Of course, valuations aren’t incredible, especially in the U.S. tech scene, with all the buzz and hype surrounding generative artificial intelligence (AI). The good news is you don’t have to place a bet on the hottest AI stock pick of the day or week. Instead, you can take a bit of profit off your tech winners and park it in some of the dividend bargains, which the TSX Index seems to be full of right now.
Whether Warren Buffett will make a big investment in a Canadian company in the near future remains to be seen. Regardless, one has to think it’s worthwhile for U.S. value investors to check out the securities north of the border.

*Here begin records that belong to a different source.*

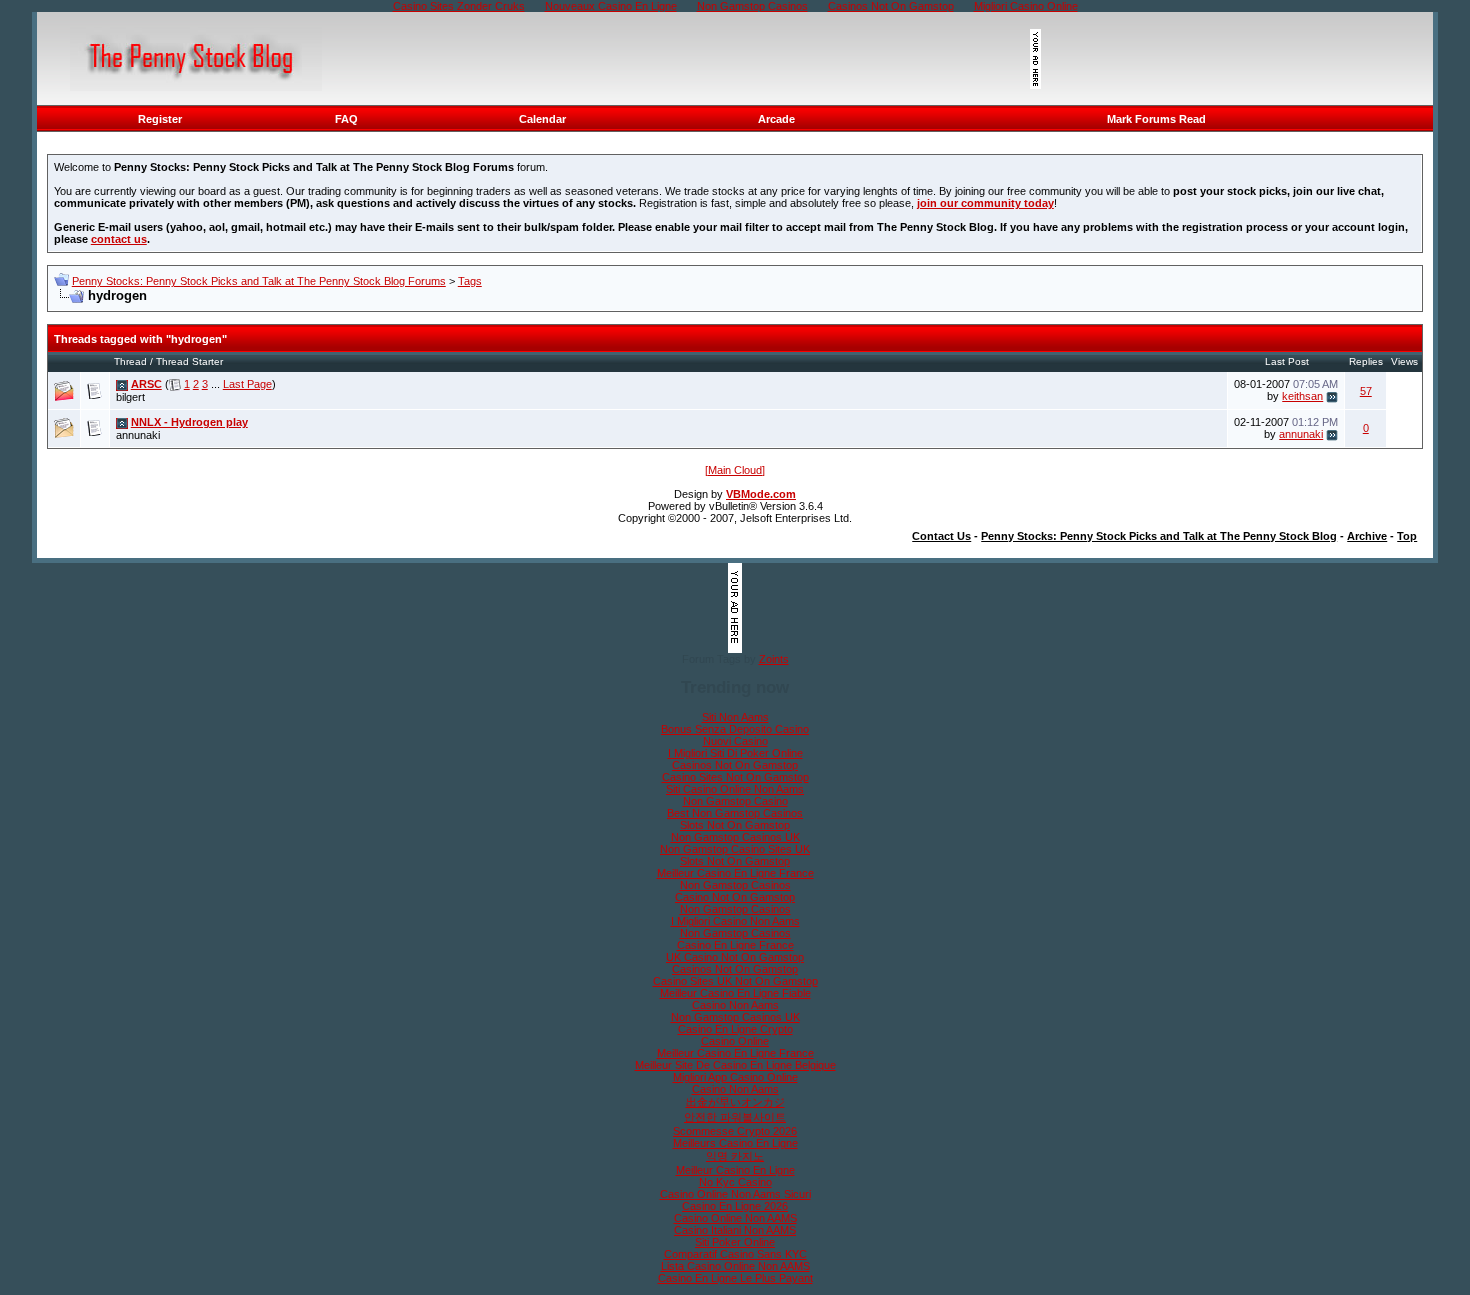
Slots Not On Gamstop (735, 825)
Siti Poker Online (735, 1242)
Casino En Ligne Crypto (735, 1029)
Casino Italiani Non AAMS (735, 1230)
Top (1407, 536)
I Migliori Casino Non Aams (735, 921)
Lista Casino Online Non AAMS (735, 1266)
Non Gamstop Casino (735, 801)
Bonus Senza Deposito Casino (735, 729)
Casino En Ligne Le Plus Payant (735, 1278)
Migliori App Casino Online (735, 1077)
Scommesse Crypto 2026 (735, 1131)
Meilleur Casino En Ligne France (735, 873)
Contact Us (941, 536)
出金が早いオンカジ (735, 1102)
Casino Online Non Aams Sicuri (735, 1194)
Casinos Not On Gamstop (735, 765)
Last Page (247, 384)
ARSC (146, 384)
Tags (470, 281)
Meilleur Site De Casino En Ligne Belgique (735, 1065)
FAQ (346, 119)
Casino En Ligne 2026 (735, 1206)
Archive (1367, 536)
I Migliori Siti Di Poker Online (735, 753)
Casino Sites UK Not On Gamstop (735, 981)
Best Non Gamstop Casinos (735, 813)
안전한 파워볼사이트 (735, 1117)
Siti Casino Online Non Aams (735, 789)
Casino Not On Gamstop (735, 897)
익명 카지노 (735, 1156)
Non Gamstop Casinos (735, 885)
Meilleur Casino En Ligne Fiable (735, 993)
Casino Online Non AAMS (735, 1218)
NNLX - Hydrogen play (189, 422)
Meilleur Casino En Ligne (735, 1170)
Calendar (542, 119)
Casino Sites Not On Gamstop (735, 777)
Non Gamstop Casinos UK (735, 837)
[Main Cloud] (735, 470)
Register (160, 119)
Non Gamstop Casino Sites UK (735, 849)
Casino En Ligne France (735, 945)
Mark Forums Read (1156, 119)
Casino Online (735, 1041)
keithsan (1302, 396)
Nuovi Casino (735, 741)
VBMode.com (761, 494)
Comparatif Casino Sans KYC (735, 1254)
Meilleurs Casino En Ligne (735, 1143)
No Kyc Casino (735, 1182)
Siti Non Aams (735, 717)
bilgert (130, 397)
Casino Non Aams (735, 1005)
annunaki (138, 435)
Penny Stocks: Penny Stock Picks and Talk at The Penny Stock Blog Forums (259, 281)
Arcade (776, 119)
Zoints (774, 659)
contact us (119, 239)
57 (1366, 391)
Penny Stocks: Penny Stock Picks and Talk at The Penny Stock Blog (1159, 536)
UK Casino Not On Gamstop (735, 957)
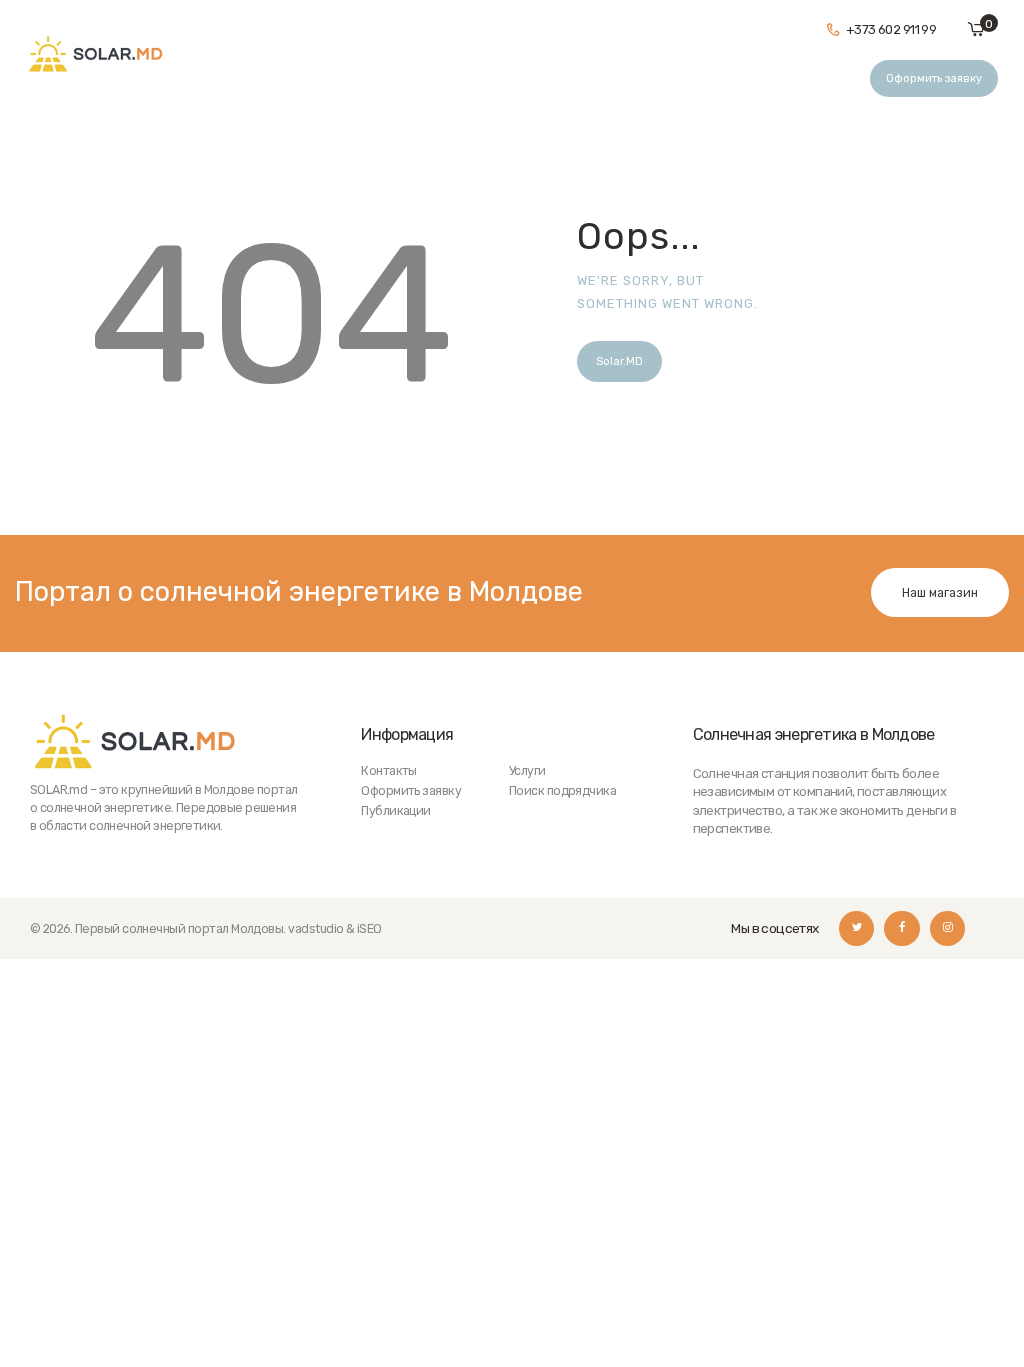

As a bonus for Americans, the exchange rate seems to be heavily in favour of the U.S. greenback, making the USD-to-CAD swap more than worthwhile while the loonie goes for less than US$0.73. Should the Bank of Canada begin to cut rates at some point in the coming months, perhaps US$0.70 could be the next stop for the Canadian dollar.
Without further ado, here is one innovative (but often overlooked) TSX tech stock that offers growth and value together.
Descartes Systems Group
Descartes Systems Group (TSX:DSG) is a fairly small tech company with its $11.4 billion market cap. That said, it’s a well-run, innovative firm that’s worth keeping on your radar.
Recently, the software company has been on an acquisition spree, buying up Aerospace Software Developments in a deal worth around $83 million. That’s a fairly bite-sized deal but one that it’s quite intriguing. As the name of the firm suggests, it’s in the business of creating software for customs declaration. It’s an intriguing niche, to say the least.
More than a month ago, Descartes bought OCR Services, a Maryland-based firm, in a deal worth around $90 million. Indeed, such deals have been pretty good news for investors, given the firm’s knack for extracting deals from small-scale acquisitions in various corners of the small-cap tech scene. After surging 147% in the past five years, shares of DSG are definitely a TSX crusher worthy of more attention!
With a 72.9 times trailing price-to-earnings (P/E) multiple, DSG stock looks expensive, but I think its growth profile more than makes up for the seemingly high price. With the stock at a new all-time high of around $134 per share, I’d not be afraid to nibble into a position starting this May. It’s an underrated tech company that I find compelling while it’s going for under 15 times price to sales.